▸ THE TASK:
With the line containing "The width and height of the screenshot is (1216, 800)." as the first and the final line of the entries as the last, repeat exactly the lines in that span, including both.

Pixel coordinate grounding data:
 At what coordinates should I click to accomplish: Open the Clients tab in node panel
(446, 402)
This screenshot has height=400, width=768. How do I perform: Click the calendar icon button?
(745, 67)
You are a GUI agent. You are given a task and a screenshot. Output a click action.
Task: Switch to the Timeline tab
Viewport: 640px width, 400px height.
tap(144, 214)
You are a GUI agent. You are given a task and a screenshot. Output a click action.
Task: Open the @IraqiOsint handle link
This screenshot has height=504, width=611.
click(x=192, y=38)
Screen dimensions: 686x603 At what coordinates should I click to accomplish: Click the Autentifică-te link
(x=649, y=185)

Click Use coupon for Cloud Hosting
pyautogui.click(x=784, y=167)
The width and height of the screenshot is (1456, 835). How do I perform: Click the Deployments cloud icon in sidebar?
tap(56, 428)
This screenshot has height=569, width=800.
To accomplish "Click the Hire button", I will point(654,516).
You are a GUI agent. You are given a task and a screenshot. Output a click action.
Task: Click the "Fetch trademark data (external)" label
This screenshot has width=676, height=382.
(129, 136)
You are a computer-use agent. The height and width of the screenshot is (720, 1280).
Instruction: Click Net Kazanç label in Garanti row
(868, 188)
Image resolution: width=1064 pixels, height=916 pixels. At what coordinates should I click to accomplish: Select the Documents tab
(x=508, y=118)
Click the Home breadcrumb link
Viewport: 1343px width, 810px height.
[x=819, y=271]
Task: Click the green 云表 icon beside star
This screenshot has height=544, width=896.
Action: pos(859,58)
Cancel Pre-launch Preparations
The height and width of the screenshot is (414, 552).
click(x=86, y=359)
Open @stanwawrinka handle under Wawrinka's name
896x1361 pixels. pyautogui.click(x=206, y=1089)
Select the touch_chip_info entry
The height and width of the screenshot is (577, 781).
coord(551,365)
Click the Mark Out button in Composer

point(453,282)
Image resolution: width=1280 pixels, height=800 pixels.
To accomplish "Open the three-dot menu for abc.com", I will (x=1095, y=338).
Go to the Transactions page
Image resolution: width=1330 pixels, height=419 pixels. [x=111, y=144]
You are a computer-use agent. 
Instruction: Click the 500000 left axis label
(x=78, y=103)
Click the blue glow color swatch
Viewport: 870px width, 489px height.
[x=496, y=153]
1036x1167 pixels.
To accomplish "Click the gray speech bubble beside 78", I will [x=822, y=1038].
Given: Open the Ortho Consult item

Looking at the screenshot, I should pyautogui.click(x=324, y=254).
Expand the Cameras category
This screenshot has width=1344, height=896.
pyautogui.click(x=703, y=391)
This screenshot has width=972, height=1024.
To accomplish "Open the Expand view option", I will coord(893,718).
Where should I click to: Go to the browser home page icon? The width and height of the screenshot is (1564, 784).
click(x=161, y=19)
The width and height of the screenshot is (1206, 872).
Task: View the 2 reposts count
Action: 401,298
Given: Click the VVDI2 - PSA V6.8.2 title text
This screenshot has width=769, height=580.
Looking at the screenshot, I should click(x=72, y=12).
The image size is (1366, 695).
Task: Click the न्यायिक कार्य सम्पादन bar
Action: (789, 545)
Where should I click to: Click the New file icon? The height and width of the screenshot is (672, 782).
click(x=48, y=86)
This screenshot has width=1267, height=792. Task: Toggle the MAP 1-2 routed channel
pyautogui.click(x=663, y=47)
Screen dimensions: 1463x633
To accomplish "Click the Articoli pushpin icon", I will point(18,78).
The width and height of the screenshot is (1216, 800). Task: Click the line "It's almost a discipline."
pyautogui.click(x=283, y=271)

▸ ANSWER TO THIS TASK:
The width and height of the screenshot is (1216, 800). Task: Click the line "It's almost a discipline."
pyautogui.click(x=283, y=271)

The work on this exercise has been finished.